All lines of the listing below must be reproduced character for character.

══════

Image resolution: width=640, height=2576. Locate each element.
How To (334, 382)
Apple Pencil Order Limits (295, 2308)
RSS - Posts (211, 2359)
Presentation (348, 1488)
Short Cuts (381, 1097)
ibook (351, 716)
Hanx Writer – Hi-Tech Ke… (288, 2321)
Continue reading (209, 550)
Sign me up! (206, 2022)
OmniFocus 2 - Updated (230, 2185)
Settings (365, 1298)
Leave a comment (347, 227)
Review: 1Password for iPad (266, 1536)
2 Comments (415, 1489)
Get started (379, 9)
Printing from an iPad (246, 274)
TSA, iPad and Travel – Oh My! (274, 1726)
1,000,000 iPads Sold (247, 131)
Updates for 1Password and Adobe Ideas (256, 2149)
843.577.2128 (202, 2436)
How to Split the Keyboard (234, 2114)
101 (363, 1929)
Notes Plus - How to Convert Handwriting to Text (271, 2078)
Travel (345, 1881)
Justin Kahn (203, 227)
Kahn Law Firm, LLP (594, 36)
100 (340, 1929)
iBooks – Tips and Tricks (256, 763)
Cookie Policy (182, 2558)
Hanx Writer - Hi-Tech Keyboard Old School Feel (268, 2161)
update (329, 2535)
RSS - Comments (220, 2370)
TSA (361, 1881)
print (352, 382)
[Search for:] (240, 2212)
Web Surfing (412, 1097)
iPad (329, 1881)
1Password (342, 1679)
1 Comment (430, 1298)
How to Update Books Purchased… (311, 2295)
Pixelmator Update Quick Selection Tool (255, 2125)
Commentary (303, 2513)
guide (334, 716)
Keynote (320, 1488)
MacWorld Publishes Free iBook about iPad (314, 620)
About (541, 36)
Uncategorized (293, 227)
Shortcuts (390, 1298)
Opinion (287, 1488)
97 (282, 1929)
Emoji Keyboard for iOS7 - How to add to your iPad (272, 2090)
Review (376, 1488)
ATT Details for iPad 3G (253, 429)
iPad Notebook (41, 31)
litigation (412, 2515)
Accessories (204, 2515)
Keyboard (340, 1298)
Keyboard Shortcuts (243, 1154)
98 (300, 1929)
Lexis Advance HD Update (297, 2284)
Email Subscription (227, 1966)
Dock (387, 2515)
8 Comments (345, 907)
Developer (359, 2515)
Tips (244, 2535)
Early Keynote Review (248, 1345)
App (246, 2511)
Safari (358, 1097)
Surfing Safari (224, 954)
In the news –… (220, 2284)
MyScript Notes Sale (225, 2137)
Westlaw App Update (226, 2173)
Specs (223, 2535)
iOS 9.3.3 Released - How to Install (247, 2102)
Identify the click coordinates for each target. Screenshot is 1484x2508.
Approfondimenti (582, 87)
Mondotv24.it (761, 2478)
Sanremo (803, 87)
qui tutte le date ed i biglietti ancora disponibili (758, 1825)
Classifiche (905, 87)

══════

• **Task response**:
Image resolution: width=640, height=2576. Locate each element.
How To (334, 382)
Apple Pencil Order Limits (295, 2308)
RSS - Posts (211, 2359)
Presentation (348, 1488)
Short Cuts (381, 1097)
ibook (351, 716)
Hanx Writer – Hi-Tech Ke… (288, 2321)
Continue reading (209, 550)
Sign me up! (206, 2022)
OmniFocus 2 - Updated (230, 2185)
Settings (365, 1298)
Leave a comment (347, 227)
Review: 1Password for iPad (266, 1536)
2 Comments (415, 1489)
Get started (379, 9)
Printing from an iPad (246, 274)
TSA, iPad and Travel – Oh My! (274, 1726)
1,000,000 iPads Sold (247, 131)
Updates for 1Password and Adobe Ideas (256, 2149)
843.577.2128 (202, 2436)
How to Split the Keyboard (234, 2114)
101 (363, 1929)
Notes Plus - How to Convert Handwriting to Text (271, 2078)
Travel (345, 1881)
Justin Kahn (203, 227)
Kahn Law Firm, LLP (594, 36)
100 (340, 1929)
iBooks – Tips and Tricks (256, 763)
Cookie Policy (182, 2558)
Hanx Writer - Hi-Tech Keyboard Old School Feel (268, 2161)
update (329, 2535)
RSS - Comments (220, 2370)
TSA (361, 1881)
print (352, 382)
[Search for:] (240, 2212)
Web Surfing (412, 1097)
iPad (329, 1881)
1Password (342, 1679)
1 Comment (430, 1298)
How to Update Books Purchased… (311, 2295)
Pixelmator Update Quick Selection Tool (255, 2125)
Commentary (303, 2513)
guide (334, 716)
Keynote (320, 1488)
MacWorld Publishes Free iBook about iPad (314, 620)
About (541, 36)
Uncategorized (293, 227)
Shortcuts (390, 1298)
Opinion (287, 1488)
97 (282, 1929)
Emoji Keyboard for iOS7 - How to add to your iPad (272, 2090)
Review (376, 1488)
ATT Details for iPad 3G (253, 429)
iPad Notebook (41, 31)
litigation (412, 2515)
Accessories (204, 2515)
Keyboard (340, 1298)
Keyboard Shortcuts (243, 1154)
98 (300, 1929)
Lexis Advance HD Update (297, 2284)
Email Subscription (227, 1966)
Dock (387, 2515)
8 Comments (345, 907)
Developer (359, 2515)
Tips (244, 2535)
Early Keynote Review (248, 1345)
App (246, 2511)
Safari (358, 1097)
Surfing Safari (224, 954)
In the news –… (220, 2284)
MyScript Notes Sale (225, 2137)
Westlaw App Update (226, 2173)
Specs (223, 2535)
iOS 9.3.3 Released - How to Install (247, 2102)
Identify the click coordinates for each target. Screenshot is 1484x2508.
Approfondimenti (582, 87)
Mondotv24.it (761, 2478)
Sanremo (803, 87)
qui tutte le date ed i biglietti ancora disponibili (758, 1825)
Classifiche (905, 87)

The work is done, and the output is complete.